_TASK INSTRUCTIONS:_
Go to the line holding "Toggle the Scree plot checkbox" in the data below. Return it and each line after it through the last, exactly, and skip the pictures.

_EXTRACTED MATERIAL:_
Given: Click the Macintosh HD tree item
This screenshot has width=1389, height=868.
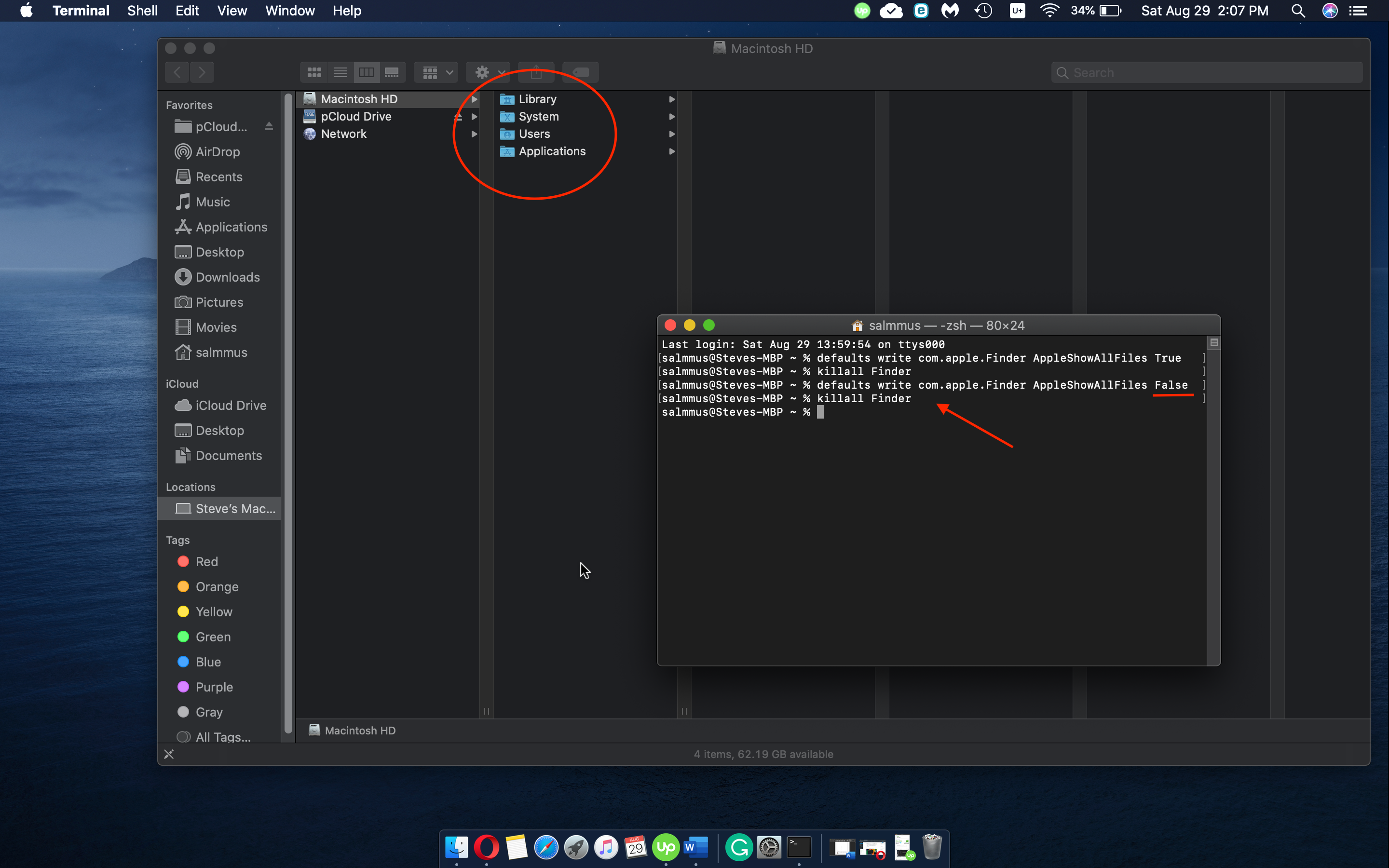Looking at the screenshot, I should click(x=360, y=98).
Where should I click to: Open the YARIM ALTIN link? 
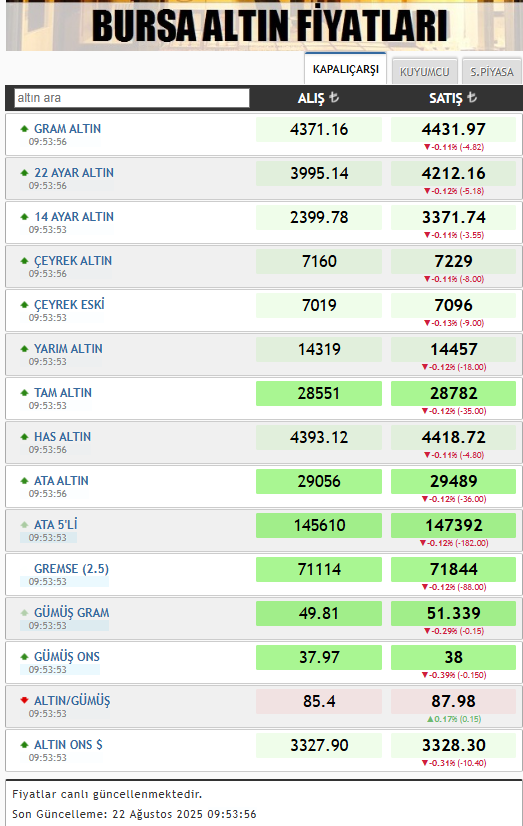click(68, 349)
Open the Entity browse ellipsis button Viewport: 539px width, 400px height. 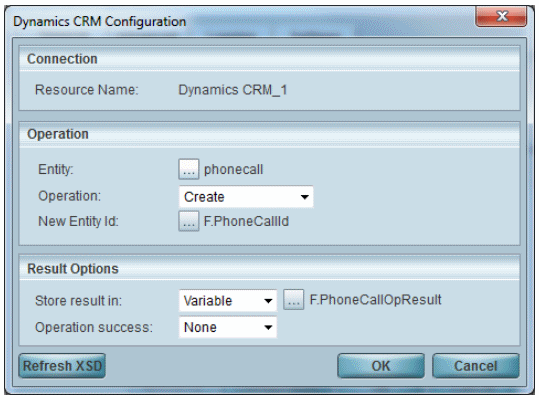coord(189,169)
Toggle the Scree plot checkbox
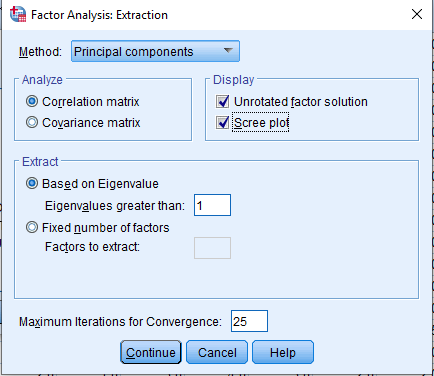The height and width of the screenshot is (376, 434). pos(222,122)
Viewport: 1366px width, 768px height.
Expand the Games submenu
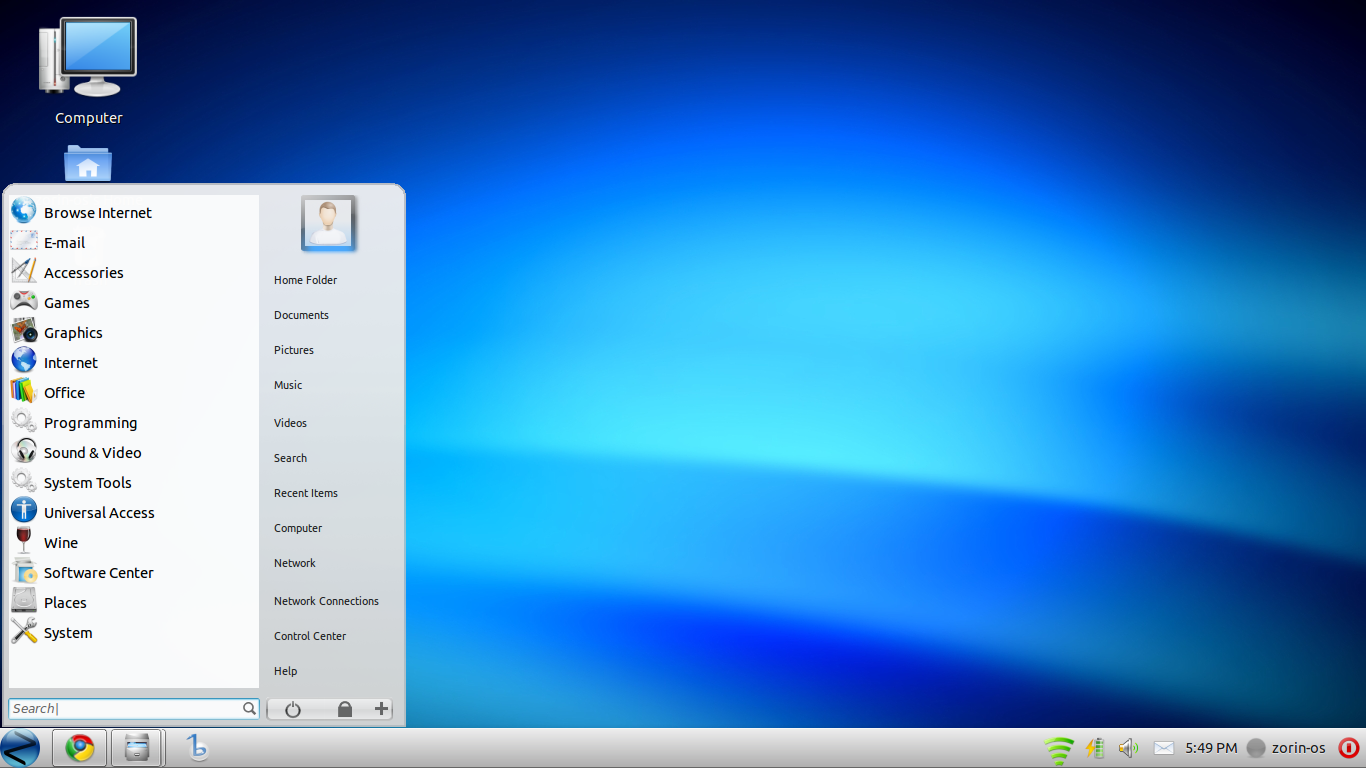(67, 302)
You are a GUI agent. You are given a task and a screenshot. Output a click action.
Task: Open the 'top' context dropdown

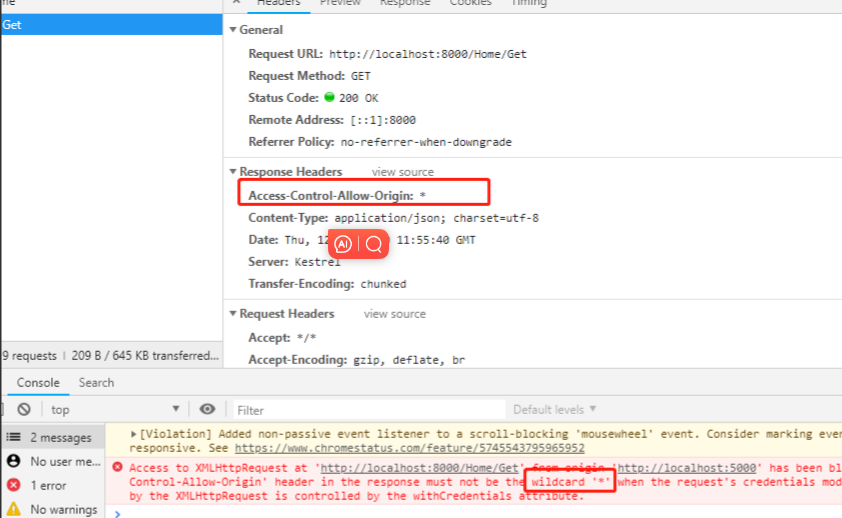(115, 409)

_EXERCISE RESULT:_
Toggle the Scree plot checkbox
The height and width of the screenshot is (376, 434). pos(222,122)
Viewport: 1366px width, 768px height.
Expand the Games submenu
(67, 302)
You are a GUI agent. You are given a task and a screenshot. Output a click action.
Task: Open the 'top' context dropdown

(115, 409)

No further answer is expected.